- **Excerpt to read**
..........

All values lower than this value will be set to this value.

upper

All values higher than this value will be set to this value.

use_values

If true, values outside boundaries will be set to the boundary values. If false, those values will be set to null.

Returns

The modified Dataflow.

convert_unix_timestamp_to_datetime(columns: MultiColumnSelection, use_seconds: bool = False) -> azureml.dataprep.api.dataflow.Dataflow

Converts the specified column to DateTime values by treating the existing value as a Unix timestamp.

convert_unix_timestamp_to_datetime(columns: MultiColumnSelection, use_seconds: bool = False) -> azureml.dataprep.api.dataflow.Dataflow

Parameters

columns

The source columns.

use_seconds

Whether to use seconds as the resolution. Milliseconds are used if false.

Returns

The modified Dataflow.

derive_column_by_example(source_columns: SourceColumns, new_column_name: str, example_data: ExampleData) -> azureml.dataprep.api.dataflow.Dataflow

Inserts a column by learning a program based on a set of source columns and provided examples. Dataprep will attempt to achieve the intended derivation inferred from provided examples.

derive_column_by_example(source_columns: SourceColumns, new_column_name: str, example_data: ExampleData) -> azureml.dataprep.api.dataflow.Dataflow

Parameters

source_columns

Names of the columns from which the new column will be derived.

new_column_name

Name of the new column to add.

example_data

Examples to use as input for program generation. In case there is only one column to be used as source, examples could be Tuples of source value and intended target value. For example, you can have "example_data=[("2013-08-22", "Thursday"), ("2013-11-03", "Sunday")]". When multiple columns should be considered as source, each example should be a Tuple of dict-like sources and intended target value, where sources have column names as keys and column values as values.

Returns

The modified Dataflow.

Remarks

If you need more control of examples and generated program, create DeriveColumnByExampleBuilder instead.

distinct(columns: MultiColumnSelection) -> azureml.dataprep.api.dataflow.Dataflow

Filters out records that contain duplicate values in the specified columns, leaving only a single instance.

distinct(columns: MultiColumnSelection) -> azureml.dataprep.api.dataflow.Dataflow

Parameters

columns

The source columns.

Returns

The modified Dataflow.

distinct_rows() -> azureml.dataprep.api.dataflow.Dataflow

Filters out records that contain duplicate values in all columns, leaving only a single instance. :return: The modified Dataflow.

distinct_rows() -> azureml.dataprep.api.dataflow.Dataflow

drop_columns(columns: MultiColumnSelection) -> azureml.dataprep.api.dataflow.Dataflow

Drops the specified columns.

drop_columns(columns: MultiColumnSelection) -> azureml.dataprep.api.dataflow.Dataflow

Parameters

columns

The source columns.

Returns

The modified Dataflow.

drop_errors(columns: MultiColumnSelection, column_relationship: azureml.dataprep.api.engineapi.typedefinitions.ColumnRelationship = <ColumnRelationship.ALL: 0>) -> azureml.dataprep.api.dataflow.Dataflow

Drops rows where all or any of the selected columns are an Error.

..........

- **About this exercise**
In the Dataflow reference above, what resolution does convert_unix_timestamp_to_datetime use when use_seconds is false?

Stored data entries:

..........

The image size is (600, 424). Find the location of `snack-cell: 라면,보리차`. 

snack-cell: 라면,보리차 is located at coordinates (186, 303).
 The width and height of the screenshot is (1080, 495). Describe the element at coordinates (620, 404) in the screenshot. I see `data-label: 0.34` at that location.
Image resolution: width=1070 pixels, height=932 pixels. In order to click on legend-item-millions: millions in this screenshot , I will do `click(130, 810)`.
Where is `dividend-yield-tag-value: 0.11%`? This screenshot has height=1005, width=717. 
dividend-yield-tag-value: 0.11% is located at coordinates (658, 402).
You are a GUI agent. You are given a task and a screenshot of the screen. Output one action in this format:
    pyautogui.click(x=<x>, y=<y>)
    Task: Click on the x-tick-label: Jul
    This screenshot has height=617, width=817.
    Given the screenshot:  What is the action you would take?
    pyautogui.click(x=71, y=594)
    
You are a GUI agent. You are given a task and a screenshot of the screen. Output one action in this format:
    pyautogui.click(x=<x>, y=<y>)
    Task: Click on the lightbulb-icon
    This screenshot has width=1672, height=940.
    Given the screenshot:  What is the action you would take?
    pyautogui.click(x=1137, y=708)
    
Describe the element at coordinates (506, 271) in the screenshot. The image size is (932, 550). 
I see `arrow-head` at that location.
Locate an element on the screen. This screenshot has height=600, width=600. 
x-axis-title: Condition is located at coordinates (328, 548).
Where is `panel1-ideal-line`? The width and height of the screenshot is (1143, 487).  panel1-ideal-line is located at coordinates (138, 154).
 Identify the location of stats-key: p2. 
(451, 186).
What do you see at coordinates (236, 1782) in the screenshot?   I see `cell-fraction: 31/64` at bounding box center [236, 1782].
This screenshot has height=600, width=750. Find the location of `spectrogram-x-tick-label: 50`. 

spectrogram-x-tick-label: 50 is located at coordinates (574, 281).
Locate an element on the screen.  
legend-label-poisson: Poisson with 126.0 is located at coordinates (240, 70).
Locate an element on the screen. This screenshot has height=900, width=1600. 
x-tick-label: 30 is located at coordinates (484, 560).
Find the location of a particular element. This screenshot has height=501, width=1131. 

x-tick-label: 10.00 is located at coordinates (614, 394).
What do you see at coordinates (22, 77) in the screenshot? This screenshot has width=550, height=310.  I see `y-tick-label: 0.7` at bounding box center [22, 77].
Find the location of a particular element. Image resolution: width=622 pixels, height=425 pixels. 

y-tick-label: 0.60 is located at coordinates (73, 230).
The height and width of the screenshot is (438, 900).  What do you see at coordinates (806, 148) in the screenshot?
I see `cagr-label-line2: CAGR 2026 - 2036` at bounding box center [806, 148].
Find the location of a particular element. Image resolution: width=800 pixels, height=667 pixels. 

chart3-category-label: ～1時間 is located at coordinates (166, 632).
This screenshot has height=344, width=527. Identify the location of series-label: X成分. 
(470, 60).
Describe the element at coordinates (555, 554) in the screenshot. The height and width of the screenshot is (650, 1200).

..........

- **Answer space**
Milliseconds.